(Requirement) Reproduce the records verbatim from the very first line through the line that contains "(767, 388).", and stop after that line.

(Information shown)

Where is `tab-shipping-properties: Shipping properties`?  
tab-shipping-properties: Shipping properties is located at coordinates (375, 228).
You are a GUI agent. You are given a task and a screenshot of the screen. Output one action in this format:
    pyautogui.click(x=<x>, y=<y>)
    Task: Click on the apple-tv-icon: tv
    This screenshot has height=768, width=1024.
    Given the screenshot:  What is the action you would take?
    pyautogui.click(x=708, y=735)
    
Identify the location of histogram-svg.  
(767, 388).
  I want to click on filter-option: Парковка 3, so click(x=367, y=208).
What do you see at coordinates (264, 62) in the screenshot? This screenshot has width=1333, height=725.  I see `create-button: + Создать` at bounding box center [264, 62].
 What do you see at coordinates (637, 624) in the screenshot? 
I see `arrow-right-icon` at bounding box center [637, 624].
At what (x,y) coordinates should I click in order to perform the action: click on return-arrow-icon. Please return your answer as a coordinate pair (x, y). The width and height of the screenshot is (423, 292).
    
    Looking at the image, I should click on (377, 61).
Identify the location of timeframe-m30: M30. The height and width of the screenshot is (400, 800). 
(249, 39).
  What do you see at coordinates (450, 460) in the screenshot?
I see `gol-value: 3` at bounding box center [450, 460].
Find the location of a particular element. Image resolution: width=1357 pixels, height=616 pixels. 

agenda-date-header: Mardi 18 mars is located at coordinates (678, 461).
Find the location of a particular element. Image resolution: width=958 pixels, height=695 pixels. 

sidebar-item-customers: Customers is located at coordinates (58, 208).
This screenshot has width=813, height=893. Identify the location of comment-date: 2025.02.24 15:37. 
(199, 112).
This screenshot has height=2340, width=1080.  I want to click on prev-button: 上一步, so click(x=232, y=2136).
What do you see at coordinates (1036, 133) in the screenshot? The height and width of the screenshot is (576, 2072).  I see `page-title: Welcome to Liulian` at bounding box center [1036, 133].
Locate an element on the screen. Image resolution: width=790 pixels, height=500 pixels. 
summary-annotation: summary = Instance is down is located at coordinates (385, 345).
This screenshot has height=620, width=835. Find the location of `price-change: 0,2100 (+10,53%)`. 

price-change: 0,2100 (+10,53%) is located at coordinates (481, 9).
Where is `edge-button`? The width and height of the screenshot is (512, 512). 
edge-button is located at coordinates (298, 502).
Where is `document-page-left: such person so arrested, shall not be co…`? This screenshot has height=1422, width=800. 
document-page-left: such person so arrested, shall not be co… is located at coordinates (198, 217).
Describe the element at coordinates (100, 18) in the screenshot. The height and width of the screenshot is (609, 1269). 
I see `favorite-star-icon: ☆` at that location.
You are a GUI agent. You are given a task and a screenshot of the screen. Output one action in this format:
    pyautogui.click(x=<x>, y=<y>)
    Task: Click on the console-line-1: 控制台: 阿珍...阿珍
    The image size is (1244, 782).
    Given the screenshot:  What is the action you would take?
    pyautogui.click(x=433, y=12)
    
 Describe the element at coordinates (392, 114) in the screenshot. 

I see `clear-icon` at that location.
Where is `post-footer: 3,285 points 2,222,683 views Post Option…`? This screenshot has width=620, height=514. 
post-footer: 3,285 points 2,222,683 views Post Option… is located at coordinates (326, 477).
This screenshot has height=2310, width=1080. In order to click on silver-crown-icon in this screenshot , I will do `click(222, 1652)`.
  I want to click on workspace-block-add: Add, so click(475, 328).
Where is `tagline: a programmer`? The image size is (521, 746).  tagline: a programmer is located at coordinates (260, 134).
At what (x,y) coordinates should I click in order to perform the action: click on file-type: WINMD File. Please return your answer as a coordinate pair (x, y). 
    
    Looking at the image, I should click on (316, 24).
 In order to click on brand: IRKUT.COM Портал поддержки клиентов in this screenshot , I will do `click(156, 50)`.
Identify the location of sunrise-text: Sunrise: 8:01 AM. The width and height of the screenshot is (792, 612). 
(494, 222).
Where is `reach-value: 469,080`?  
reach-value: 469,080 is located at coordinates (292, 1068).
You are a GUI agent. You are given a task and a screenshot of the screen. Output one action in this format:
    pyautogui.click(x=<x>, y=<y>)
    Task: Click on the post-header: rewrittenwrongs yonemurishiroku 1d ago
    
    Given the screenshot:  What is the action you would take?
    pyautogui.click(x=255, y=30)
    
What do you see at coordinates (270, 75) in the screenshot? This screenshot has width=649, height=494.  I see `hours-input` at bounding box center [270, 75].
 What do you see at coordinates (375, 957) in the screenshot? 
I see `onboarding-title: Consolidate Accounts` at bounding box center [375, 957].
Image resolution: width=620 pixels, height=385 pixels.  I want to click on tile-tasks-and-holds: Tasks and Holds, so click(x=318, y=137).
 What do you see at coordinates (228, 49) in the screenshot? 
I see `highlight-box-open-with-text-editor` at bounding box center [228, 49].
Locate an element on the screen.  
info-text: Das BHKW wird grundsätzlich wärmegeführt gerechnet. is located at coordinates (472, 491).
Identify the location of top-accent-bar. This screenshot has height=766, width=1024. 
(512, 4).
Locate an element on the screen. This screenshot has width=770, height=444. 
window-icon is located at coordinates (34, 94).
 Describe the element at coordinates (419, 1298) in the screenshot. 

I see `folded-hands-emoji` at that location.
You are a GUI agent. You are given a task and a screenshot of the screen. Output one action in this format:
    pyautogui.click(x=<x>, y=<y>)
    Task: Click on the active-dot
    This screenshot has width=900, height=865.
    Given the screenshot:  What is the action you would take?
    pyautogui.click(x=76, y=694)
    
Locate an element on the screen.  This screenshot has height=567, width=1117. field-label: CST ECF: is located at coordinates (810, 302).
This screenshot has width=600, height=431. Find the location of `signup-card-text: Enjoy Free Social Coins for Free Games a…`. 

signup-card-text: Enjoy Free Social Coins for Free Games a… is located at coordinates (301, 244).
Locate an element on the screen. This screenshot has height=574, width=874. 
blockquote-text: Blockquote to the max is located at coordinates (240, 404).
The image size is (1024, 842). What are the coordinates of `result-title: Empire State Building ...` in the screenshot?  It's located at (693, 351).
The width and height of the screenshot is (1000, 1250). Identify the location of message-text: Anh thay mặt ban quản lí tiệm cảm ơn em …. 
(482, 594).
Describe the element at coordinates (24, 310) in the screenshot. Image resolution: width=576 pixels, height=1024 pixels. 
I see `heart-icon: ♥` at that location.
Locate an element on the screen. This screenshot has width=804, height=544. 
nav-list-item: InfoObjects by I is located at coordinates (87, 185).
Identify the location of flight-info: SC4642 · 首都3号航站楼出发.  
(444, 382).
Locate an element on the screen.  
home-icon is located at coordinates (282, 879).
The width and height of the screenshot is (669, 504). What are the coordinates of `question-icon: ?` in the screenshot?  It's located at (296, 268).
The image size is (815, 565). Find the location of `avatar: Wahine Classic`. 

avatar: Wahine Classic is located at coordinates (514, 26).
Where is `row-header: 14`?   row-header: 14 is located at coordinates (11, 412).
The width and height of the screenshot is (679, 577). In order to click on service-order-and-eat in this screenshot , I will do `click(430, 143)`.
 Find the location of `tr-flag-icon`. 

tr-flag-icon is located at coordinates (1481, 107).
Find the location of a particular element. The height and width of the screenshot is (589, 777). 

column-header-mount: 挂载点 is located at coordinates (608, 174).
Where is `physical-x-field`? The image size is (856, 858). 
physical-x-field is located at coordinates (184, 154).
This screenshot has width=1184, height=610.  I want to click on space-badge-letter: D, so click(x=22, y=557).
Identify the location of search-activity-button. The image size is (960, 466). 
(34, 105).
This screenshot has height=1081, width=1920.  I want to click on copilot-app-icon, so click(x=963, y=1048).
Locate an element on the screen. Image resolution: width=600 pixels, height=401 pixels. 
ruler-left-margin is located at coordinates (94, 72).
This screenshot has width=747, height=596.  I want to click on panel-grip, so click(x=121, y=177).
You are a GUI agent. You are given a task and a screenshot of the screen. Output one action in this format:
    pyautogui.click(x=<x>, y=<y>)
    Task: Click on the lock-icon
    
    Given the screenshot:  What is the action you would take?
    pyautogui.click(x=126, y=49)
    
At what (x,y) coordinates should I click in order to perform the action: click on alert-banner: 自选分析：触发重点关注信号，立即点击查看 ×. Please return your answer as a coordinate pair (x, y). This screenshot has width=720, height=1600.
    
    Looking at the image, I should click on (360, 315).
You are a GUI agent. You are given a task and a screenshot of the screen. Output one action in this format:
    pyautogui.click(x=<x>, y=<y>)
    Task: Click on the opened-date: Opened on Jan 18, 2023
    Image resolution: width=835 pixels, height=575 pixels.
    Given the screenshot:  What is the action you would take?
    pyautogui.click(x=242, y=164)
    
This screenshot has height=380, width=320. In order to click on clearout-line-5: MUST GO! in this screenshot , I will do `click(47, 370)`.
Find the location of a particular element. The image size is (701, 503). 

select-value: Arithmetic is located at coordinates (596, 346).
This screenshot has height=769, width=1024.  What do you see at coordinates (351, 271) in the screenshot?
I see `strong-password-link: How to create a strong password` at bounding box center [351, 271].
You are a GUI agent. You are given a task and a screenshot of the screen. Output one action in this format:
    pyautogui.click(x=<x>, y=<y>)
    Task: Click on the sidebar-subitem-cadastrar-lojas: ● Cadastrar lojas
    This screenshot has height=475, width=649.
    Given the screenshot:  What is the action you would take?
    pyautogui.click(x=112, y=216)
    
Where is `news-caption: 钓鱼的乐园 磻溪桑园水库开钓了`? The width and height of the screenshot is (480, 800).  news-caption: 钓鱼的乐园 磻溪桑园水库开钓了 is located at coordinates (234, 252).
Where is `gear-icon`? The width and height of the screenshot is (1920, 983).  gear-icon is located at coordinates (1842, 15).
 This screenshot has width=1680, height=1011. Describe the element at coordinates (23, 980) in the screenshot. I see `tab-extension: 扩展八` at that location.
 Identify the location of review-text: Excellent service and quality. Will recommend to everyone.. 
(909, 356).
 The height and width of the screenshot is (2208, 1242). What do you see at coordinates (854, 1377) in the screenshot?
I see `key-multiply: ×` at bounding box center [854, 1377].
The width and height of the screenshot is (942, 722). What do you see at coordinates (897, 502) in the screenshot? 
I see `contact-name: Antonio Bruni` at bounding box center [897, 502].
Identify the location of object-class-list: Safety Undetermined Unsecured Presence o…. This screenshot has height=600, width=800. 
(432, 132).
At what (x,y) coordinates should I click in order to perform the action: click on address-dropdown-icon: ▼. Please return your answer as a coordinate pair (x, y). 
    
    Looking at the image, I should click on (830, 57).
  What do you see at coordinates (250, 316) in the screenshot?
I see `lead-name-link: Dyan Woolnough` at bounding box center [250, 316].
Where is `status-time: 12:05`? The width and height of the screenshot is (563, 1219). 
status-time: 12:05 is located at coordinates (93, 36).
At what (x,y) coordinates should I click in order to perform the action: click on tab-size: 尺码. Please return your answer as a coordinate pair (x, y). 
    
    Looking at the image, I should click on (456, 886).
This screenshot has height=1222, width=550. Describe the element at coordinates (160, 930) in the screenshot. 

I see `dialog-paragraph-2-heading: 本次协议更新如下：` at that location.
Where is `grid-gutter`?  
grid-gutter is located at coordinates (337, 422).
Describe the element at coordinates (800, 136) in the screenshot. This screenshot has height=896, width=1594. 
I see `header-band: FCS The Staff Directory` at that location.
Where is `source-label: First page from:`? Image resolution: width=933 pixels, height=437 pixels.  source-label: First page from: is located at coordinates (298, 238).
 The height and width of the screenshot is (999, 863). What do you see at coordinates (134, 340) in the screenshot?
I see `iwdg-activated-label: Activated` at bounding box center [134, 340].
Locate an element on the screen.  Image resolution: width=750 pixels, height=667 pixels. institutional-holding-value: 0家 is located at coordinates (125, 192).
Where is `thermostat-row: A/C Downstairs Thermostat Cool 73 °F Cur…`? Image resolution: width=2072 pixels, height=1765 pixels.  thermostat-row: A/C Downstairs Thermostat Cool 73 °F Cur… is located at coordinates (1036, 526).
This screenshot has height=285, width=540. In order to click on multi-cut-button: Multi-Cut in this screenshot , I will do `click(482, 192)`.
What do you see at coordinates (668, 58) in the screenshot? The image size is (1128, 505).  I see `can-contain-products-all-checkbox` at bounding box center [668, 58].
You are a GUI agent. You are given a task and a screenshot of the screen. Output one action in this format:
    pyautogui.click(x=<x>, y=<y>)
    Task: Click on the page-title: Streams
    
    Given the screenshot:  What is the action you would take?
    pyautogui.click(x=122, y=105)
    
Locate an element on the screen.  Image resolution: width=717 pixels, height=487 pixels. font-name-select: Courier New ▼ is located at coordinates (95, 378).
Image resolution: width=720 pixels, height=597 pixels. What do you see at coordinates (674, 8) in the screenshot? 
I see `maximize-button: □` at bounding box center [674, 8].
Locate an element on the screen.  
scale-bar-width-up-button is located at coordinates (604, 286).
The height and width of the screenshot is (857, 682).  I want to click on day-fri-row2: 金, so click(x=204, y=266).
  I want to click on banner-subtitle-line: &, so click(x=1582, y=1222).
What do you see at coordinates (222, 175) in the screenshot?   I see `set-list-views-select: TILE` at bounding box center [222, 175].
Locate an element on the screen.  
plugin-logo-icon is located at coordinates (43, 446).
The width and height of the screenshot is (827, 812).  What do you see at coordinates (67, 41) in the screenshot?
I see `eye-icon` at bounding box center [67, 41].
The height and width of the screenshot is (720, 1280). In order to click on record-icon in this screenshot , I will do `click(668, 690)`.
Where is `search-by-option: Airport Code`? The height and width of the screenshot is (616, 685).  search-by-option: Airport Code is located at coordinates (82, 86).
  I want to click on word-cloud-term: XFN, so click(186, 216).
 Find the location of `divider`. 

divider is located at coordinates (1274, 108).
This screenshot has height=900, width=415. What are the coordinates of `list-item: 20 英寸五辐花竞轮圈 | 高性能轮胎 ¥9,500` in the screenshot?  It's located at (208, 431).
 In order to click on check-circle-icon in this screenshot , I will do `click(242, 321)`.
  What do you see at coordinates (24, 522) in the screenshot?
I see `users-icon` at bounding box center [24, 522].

(Final answer)
Where is `tab-shipping-properties: Shipping properties`?  
tab-shipping-properties: Shipping properties is located at coordinates (375, 228).
You are a GUI agent. You are given a task and a screenshot of the screen. Output one action in this format:
    pyautogui.click(x=<x>, y=<y>)
    Task: Click on the apple-tv-icon: tv
    This screenshot has height=768, width=1024.
    Given the screenshot:  What is the action you would take?
    pyautogui.click(x=708, y=735)
    
Identify the location of histogram-svg.  
(767, 388).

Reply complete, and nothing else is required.